Cyber Incident Victim: Skate Warehouse

The incident impacting Skate Warehouse and three affiliated sports gear retail websites was discovered on October 15, 2021, when the organizations first learned of unauthorized access to customer data. Forensic investigations determined that threat actors exfiltrated payment card information and personal details during a breach occurring on or around October 1, 2021. The compromise affected 1,813,224 customers across Tackle Warehouse, Running Warehouse, Tennis Warehouse, and Skate Warehouse. Stolen data included full names, financial account numbers, credit/debit card numbers with CVV codes, and website account passwords. The websites confirmed the breach's scope on November 29, 2021, after completing their investigation. No technical specifics regarding attack vectors or intrusion methods were disclosed in customer notifications or public statements, though the incident was broadly categorized as an "external system breach (hacking)."
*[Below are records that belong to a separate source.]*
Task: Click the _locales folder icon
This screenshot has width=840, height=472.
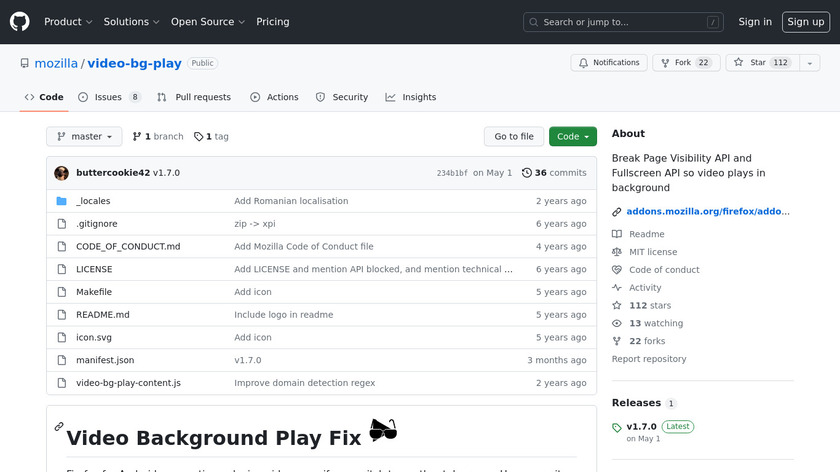Action: pyautogui.click(x=61, y=201)
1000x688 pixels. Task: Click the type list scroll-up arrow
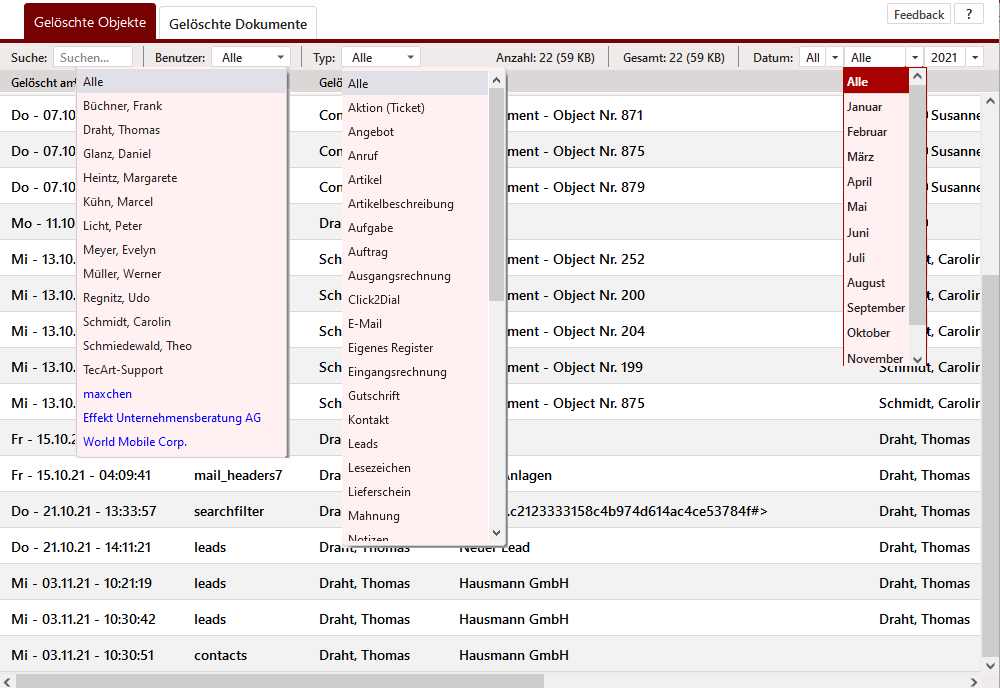(497, 81)
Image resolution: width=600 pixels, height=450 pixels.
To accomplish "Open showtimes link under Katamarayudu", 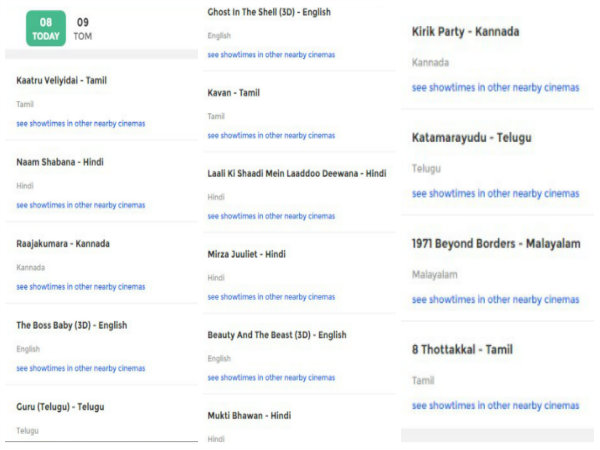I will click(496, 194).
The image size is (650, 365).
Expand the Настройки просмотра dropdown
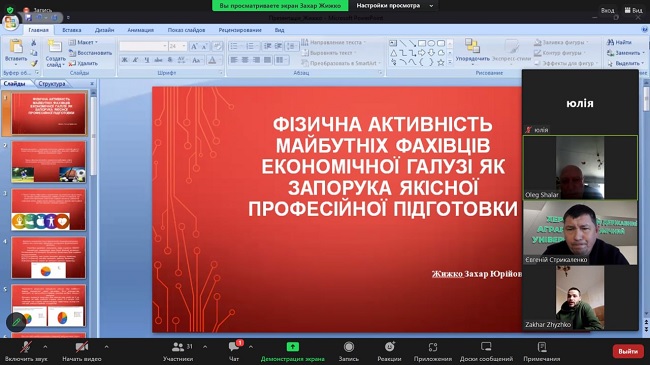[395, 6]
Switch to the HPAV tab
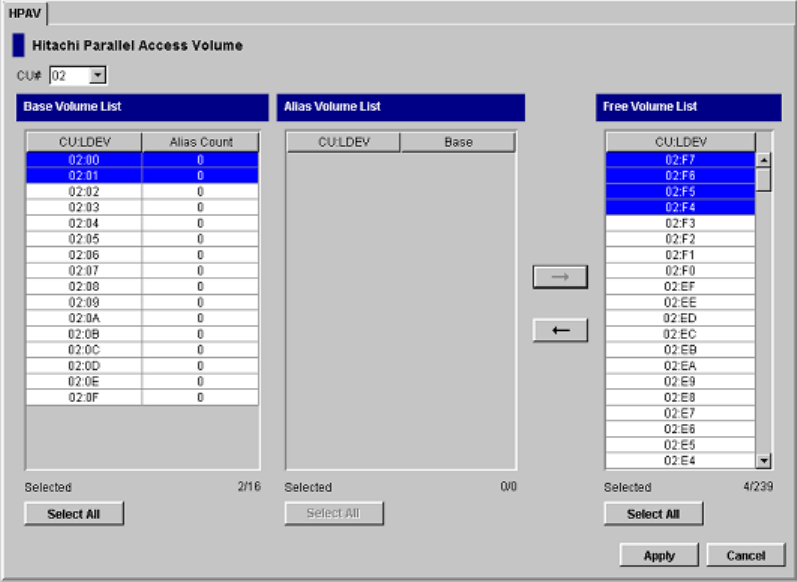This screenshot has width=797, height=582. pyautogui.click(x=24, y=12)
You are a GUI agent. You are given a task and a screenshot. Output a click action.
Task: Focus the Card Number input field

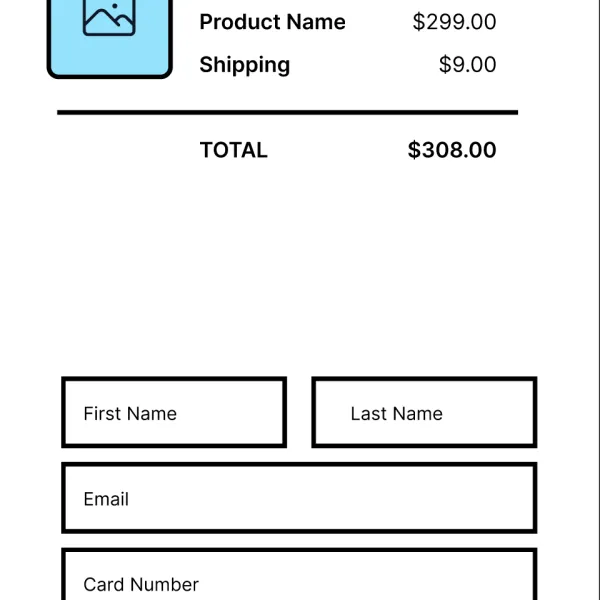pyautogui.click(x=299, y=574)
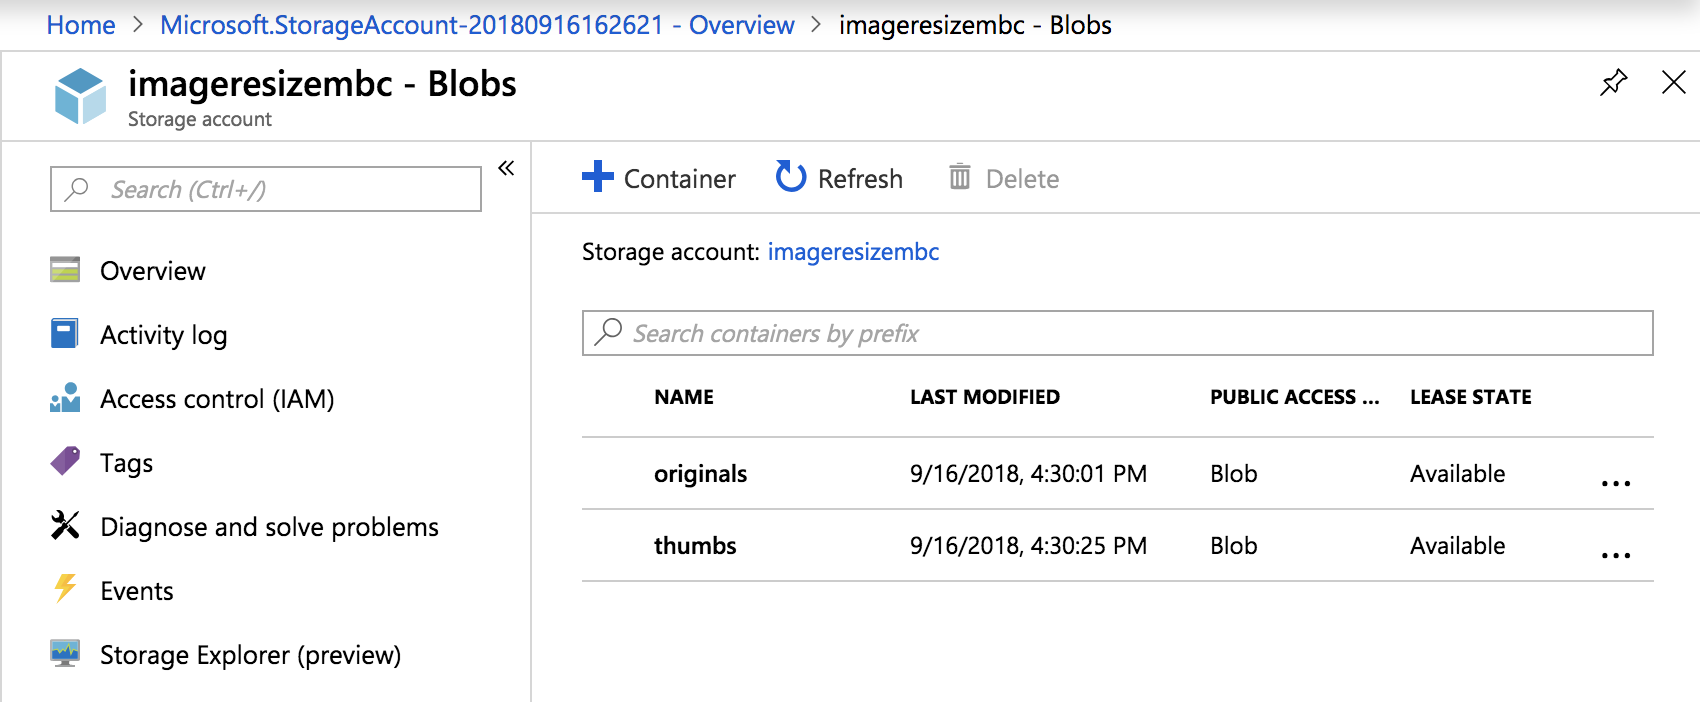Open the imageresizembc storage account link

pyautogui.click(x=853, y=252)
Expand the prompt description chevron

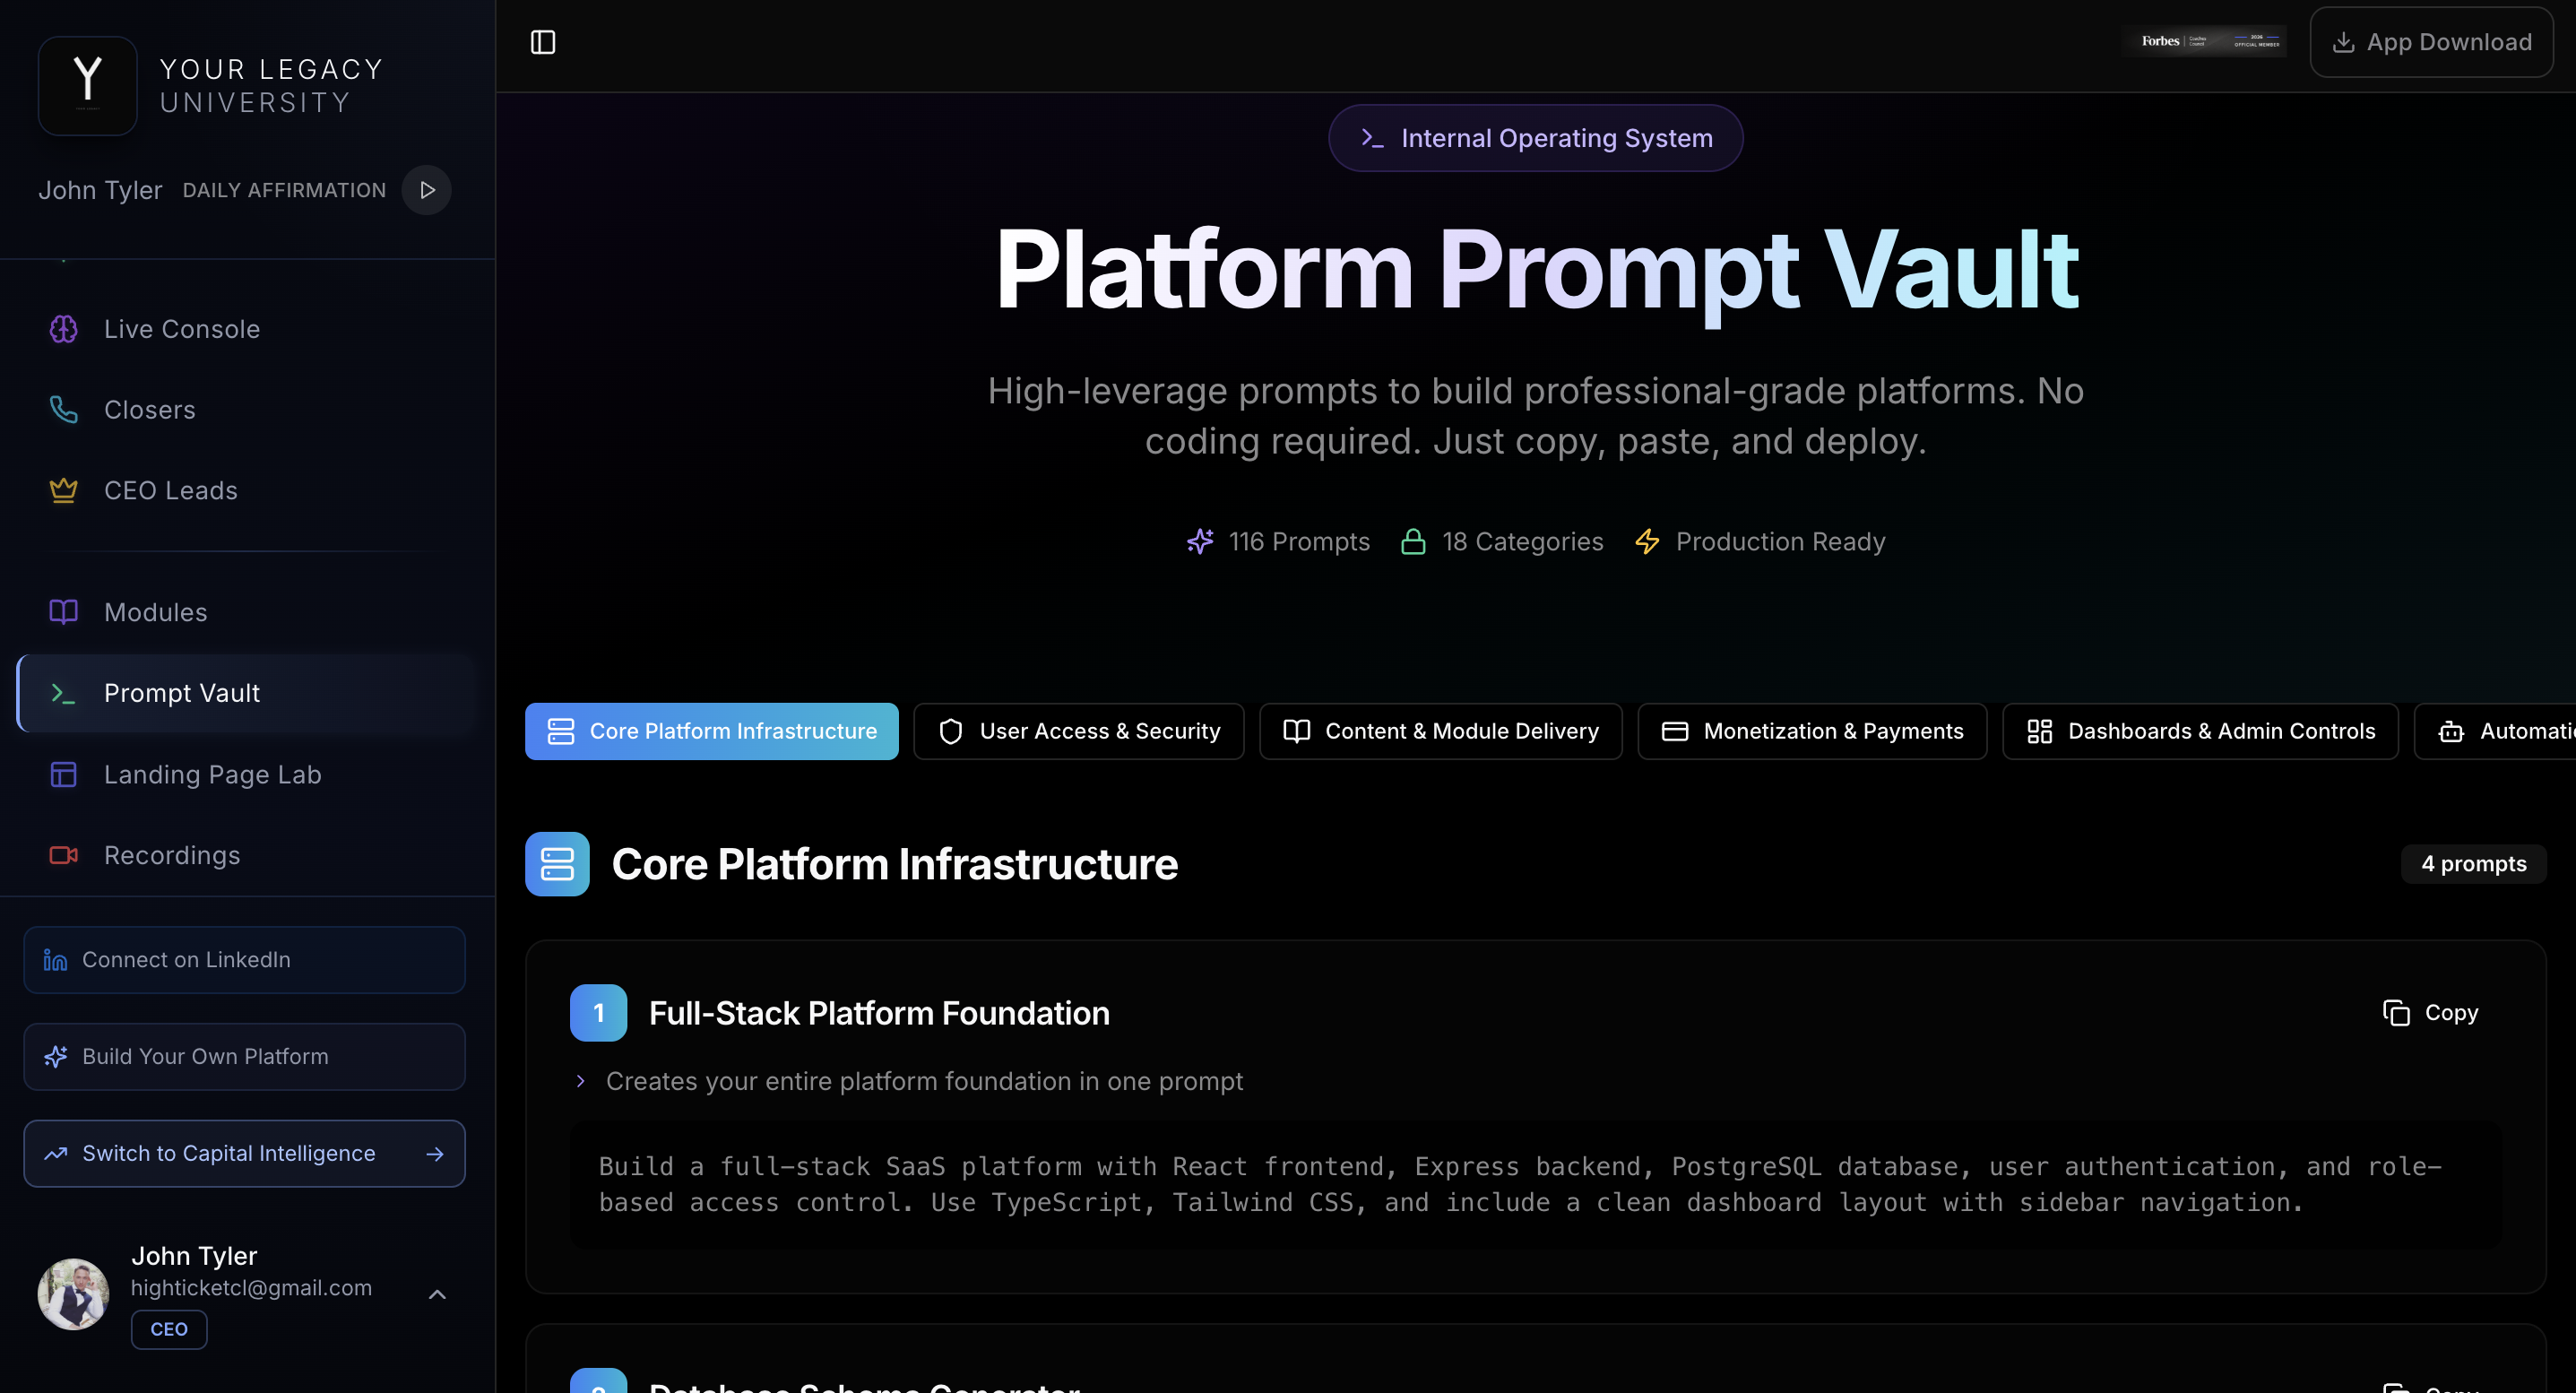pos(581,1081)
Affected entities initiated response measures upon detecting the breach on October 15. Tackle Warehouse representatives reported the incident to payment card networks to flag potentially compromised accounts for fraud monitoring. All four companies engaged digital forensics specialists to investigate the breach and implement security enhancements across their e-commerce platforms. Law enforcement agencies were notified, though no investigative outcomes or suspect details were made public. Customer notifications commenced on December 16, 2021—over two months post-discovery—advising vigilance against fraudulent transactions but omitting offers for identity protection services. The websites emphasized collaboration with forensic investigators to strengthen transaction security, though no specific security improvements or system modifications were detailed in breach disclosures.